10. Estas disputas globais têm drásticos efeitos regionais, com adversários em conflitos em todo o planeta buscando estabelecer relações prioritárias com o bloco China-Rússia, com o bloco EUA-Ocidente ou com ambos. Em alguns dos conflitos, a relação de disputas das superpotências potencializam (Sahel e Magreb), prolongam (Síria) ou mesmo buscam encerrar os embates (Iêmen), a depender das capacidades de influência e correlação de forças. No oeste africano, por exemplo, o sentimento anticolonial tem ressurgido com força em oposição às intervenções dos EUA e, principalmente, da França por setores que preferem reforçar parcerias com a China e a Rússia, que possui uma atuação militar mais incisiva a partir do grupo Wagner. Com a estabilidade afetada pelos históricos efeitos coloniais, grupos separacionistas, efeitos do aquecimento global e o extremismo jihadista, o Sahel passa por crises humanitárias e, com a pouca disposição ocidental para resolvê-las, a atuação do Sul Global pode ser fundamental para aliviar ou apresentar soluções duradouras na região.

II. Conjuntura Latino-americana: crises institucionais e luta de classes em um continente em disputa

11. A conjuntura latino-americana é marcada por um processo de intensa disputa que se manifesta em crises institucionais, na intensificação das tensões nacionais e internacionais, bem como pelo aumento da violência política e social. Recententemente, diversas alterações no cenário geopolítico, em especial na ascensão de atores e setores progressistas, representando, ao mesmo tempo, um acirramento das contradições do capitalismo dependente e a retomada – limitada e com diversos desafios – de uma construção internacional em favor da integração regional e do não-alinhamento.

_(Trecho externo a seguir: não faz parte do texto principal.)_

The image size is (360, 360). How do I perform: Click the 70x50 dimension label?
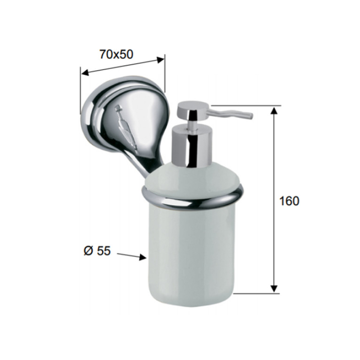116,54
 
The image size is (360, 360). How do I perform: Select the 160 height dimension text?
289,201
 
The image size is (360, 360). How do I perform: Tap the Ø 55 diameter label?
97,251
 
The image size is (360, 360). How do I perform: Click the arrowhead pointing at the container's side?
143,257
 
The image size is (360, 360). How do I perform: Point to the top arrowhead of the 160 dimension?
274,110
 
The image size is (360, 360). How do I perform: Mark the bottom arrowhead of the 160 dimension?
274,289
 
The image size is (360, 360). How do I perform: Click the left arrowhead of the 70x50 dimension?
85,73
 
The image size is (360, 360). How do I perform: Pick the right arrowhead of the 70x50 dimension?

12. Nesse sentido, a eleição do presidente Lula, pela importância geopolítica do Brasil e pelas credenciais do ex-metalúrgico na política internacional, representou uma virada objetiva nos horizontes políticos e programáticos da região. Pautando de forma categórica que a atual geopolítica global não é mais definida pelos princípios formuladores da ordem do pós-Segunda Guerra e reivindicando a construção de um novo ordenamento político internacional, Lula tem resgatado a posição brasileira enquanto líder diplomático não apenas do continente latino-americano, mas também do Sul Global.

13. Sob sua liderança e com importante atuação do ex-chanceler Celso Amorim (agora na condição de assessor especial da presidência), o Brasil tem protagonizado a retomada de importantes pautas regionais, como a reestruturação da Unasul e a reivindicação de uma cadeira permanente no Conselho de Segurança das Nações Unidas. Da mesma forma, Lula tem sido a principal voz em defesa da não-participação dos países latino-americanos na guerra na Ucrânia, clamando pela abertura imediata de negociações pela paz.

14. Tais posicionamentos assertivos tornam-se ainda mais relevantes quando a conjuntura regional é analisada a partir do acirramento das disputas entre os EUA e a China e pelas posições estratégicas que a América Latina representa – especialmente em termos econômicos, geográficos e de recursos – para esta disputa. A nação asiática tem progressivamente ampliado sua inserção e suas relações com os países latino-americanos, consolidando-se como principal parceiro comercial da região e estabelecendo distintos processos de cooperação humanitária, logística, científica e industrial. Este avanço, naturalmente, é tratado com preocupação e hostilidade por Washington, que tanto por meios diplomáticos quanto militares deixa claro seus interesses na região e busca pressionar os governos locais a aprofundar seu alinhamento estratégico com o Atlântico Norte – mais evidentemente buscando apoio à Ucrânia e à narrativa de guerra da OTAN.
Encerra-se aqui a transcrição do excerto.